Problem set:
- a) Output the text of the wasserstein calculator documentation starting at "wasserstein_calculator(obs, debias = FALSE, bootstraps" and ending at "in order (deterministically)".
- b) Pick up the wasserstein calculator documentation after its last sentence and carry it on.

Page text:
* Begin *
Generate a function to calculate a wasserstein distance — wasserstein

Usage

wasserstein_calculator(obs, debias = FALSE, bootstraps = 1)

Arguments

obs: A vector of observations
debias: Should the simulations be shifted to match the mean of the observed data
bootstraps: Randomly resample from the simulated data points to match the observed size this many times and combine the output by averaging. The alternative, when this is 1 (the default) matches the sizes by selecting and/or repeating the simulated data points in order (deterministically)

Value

a function that takes parameter sim and returns a length normalised wasserstein distance. This is the average distance an individual data point must be shifted to match the reference data normalised by the average distance of the reference data from the mean. The function also takes a p parameter which can be a progressr progress bar which must be named.

Details

This function takes reference data in the forms of individual observations in the form of for example event times and returns a crated function to calculate the wasserstein distance from simulated data to the observed data. For large simulations this will be quicker than calculate_wasserstein but must be used with a crated scorer_fn

In the comparison unequal lengths of the data can be accommodated. The simulated data is recycled, and sampled, until the same length as the observed data before the comparison.
* End *
Provided data:
* Begin *
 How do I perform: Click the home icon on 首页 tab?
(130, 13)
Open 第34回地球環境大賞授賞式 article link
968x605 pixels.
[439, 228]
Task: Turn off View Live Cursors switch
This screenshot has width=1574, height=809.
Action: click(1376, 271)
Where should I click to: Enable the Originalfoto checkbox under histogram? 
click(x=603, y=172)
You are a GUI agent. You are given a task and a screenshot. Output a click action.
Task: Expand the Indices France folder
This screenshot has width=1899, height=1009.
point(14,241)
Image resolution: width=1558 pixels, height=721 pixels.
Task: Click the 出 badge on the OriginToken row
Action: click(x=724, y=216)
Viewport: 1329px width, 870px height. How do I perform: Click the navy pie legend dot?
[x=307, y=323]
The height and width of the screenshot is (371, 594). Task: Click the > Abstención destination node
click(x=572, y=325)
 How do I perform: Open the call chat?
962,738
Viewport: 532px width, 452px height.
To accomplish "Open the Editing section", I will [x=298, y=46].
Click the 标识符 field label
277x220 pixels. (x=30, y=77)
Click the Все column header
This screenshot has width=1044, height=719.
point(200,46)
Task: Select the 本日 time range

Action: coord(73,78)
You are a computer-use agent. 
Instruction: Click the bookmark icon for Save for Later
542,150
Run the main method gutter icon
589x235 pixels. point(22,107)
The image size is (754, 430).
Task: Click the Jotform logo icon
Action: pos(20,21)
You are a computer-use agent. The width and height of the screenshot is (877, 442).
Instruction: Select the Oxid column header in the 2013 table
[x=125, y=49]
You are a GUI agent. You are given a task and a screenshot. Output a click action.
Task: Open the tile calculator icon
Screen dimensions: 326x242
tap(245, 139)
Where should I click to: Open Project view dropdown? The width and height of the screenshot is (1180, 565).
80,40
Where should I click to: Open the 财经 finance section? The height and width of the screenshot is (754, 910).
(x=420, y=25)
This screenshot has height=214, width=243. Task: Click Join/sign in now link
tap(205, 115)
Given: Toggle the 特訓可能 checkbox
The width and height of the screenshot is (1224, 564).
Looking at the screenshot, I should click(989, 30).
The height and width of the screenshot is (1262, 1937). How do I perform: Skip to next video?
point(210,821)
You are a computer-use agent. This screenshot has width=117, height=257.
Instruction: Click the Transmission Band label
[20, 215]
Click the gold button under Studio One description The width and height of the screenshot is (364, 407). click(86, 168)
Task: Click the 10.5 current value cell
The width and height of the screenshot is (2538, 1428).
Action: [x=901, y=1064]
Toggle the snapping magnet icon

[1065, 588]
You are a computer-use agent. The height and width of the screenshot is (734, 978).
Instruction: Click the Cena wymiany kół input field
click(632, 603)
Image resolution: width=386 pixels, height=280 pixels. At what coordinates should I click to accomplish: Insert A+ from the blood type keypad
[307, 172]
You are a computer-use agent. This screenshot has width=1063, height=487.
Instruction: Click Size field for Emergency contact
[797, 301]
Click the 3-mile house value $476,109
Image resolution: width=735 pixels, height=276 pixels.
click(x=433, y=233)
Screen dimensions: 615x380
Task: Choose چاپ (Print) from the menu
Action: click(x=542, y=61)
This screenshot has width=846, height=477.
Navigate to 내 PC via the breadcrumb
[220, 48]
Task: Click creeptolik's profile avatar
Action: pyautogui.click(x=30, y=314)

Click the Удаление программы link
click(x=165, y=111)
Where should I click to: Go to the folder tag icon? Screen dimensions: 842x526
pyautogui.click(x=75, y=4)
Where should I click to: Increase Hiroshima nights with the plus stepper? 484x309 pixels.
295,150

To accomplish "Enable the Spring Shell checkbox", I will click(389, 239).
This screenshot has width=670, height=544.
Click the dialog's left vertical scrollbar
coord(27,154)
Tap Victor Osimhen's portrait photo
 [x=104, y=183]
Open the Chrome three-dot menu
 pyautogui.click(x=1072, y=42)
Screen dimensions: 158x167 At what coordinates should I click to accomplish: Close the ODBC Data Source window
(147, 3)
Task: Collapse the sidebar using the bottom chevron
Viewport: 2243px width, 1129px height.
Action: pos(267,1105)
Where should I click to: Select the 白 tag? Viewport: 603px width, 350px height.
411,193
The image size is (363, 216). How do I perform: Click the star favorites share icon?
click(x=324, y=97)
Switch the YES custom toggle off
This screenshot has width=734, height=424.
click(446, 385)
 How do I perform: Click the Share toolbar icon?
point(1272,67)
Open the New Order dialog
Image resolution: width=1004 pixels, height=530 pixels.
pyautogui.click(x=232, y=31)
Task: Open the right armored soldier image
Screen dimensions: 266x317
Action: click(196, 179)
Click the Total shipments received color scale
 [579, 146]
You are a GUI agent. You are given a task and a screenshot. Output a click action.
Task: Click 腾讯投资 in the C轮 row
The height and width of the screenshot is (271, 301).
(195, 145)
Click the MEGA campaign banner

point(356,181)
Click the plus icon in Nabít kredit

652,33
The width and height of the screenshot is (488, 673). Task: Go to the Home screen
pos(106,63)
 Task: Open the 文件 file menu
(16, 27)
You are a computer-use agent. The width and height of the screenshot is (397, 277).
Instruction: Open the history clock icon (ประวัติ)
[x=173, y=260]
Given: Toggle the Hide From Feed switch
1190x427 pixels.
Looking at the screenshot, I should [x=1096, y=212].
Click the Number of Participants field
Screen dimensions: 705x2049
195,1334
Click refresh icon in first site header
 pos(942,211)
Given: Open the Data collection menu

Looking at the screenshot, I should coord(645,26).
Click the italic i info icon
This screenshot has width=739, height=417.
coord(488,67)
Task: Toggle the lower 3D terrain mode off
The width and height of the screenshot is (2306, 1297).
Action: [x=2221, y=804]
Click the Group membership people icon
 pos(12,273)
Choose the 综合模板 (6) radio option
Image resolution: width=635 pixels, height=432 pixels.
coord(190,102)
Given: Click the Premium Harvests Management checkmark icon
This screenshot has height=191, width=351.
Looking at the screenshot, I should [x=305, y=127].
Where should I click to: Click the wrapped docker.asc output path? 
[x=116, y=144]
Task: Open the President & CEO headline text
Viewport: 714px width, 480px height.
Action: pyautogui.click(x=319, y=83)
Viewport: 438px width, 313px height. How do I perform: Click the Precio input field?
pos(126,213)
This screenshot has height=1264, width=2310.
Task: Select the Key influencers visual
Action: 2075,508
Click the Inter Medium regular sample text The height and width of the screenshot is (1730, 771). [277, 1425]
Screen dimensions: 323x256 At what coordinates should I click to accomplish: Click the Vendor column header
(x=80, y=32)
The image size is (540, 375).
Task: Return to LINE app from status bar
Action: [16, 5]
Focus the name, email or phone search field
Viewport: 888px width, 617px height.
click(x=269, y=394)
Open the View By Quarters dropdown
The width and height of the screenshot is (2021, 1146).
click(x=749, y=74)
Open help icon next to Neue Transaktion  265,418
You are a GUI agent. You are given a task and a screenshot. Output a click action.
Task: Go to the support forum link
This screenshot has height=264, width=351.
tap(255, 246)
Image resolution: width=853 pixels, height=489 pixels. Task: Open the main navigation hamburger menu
* End *
Answers given:
- a)
wasserstein_calculator(obs, debias = FALSE, bootstraps = 1)

Arguments

obs: A vector of observations
debias: Should the simulations be shifted to match the mean of the observed data
bootstraps: Randomly resample from the simulated data points to match the observed size this many times and combine the output by averaging. The alternative, when this is 1 (the default) matches the sizes by selecting and/or repeating the simulated data points in order (deterministically)

- b)
Unit tests



tmp = wasserstein_calculator(0:10)

# zero if no distance
testthat::expect_equal(tmp(0:10), 0)
testthat::expect_equal(tmp(10:0), 0)

Examples


# example case counts from an exponential growth process
sim = rexpgrowth(1000, 0.05, 40, 0)
obs = rexpgrowth(1000, 0.075, 40, 0)
obs2 = rexpgrowth(1000, 0.05, 40, 0)

calc = wasserstein_calculator(sim)

# obs is a different distribution to sim (larger growth)
calc(obs)
#> [1] 0.3260278

# obs2 is from the same distribution as sim so the RMSE should be lower:
calc(obs2)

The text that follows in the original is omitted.